▸ PROBLEM
Please return the lines below verbatim, beginning at the one that has "Task: Click the à vista text" and stopping after the one that has "Viewport: 367px width, 296px height.", and add no other lines.
____
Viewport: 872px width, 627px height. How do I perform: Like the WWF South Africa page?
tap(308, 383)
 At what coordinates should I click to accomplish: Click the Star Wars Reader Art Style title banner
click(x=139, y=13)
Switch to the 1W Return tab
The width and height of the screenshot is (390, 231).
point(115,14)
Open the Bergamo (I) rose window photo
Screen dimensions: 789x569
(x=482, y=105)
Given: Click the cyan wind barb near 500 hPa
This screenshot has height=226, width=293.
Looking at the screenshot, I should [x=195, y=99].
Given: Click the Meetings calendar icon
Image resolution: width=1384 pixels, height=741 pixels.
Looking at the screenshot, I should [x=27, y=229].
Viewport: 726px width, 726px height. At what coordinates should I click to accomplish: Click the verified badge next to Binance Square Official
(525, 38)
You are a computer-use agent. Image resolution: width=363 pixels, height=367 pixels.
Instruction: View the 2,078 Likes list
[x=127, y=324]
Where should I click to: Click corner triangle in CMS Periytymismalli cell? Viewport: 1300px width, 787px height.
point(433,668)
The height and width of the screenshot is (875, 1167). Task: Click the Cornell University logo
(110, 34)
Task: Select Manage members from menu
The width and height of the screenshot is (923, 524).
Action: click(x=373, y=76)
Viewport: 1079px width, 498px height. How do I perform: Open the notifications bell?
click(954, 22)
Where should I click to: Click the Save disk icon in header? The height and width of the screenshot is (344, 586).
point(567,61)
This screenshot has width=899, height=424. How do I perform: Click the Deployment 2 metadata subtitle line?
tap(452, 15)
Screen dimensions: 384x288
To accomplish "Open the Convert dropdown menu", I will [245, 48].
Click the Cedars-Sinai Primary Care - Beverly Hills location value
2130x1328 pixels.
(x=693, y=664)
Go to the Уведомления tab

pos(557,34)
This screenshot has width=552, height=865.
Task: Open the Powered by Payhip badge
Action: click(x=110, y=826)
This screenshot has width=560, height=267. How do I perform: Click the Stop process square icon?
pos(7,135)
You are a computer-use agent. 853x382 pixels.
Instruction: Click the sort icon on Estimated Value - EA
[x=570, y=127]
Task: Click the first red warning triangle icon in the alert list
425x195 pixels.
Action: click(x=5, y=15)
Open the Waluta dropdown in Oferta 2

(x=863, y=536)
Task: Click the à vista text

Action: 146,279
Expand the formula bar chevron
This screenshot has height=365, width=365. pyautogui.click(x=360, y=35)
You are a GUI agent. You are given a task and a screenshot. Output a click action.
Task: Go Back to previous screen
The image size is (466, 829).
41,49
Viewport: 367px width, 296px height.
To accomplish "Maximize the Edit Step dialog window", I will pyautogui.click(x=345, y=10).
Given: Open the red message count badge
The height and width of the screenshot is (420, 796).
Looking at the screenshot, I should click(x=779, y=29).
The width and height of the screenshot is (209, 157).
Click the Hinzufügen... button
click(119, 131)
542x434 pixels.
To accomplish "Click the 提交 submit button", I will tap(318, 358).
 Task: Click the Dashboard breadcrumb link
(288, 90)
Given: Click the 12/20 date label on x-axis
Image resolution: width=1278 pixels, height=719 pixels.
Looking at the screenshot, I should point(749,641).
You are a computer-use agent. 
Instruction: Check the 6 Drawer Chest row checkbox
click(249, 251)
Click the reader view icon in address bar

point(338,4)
____
▸ TASK ANSWER
Task: Click the à vista text

Action: 146,279
Expand the formula bar chevron
This screenshot has height=365, width=365. pyautogui.click(x=360, y=35)
You are a GUI agent. You are given a task and a screenshot. Output a click action.
Task: Go Back to previous screen
The image size is (466, 829).
41,49
Viewport: 367px width, 296px height.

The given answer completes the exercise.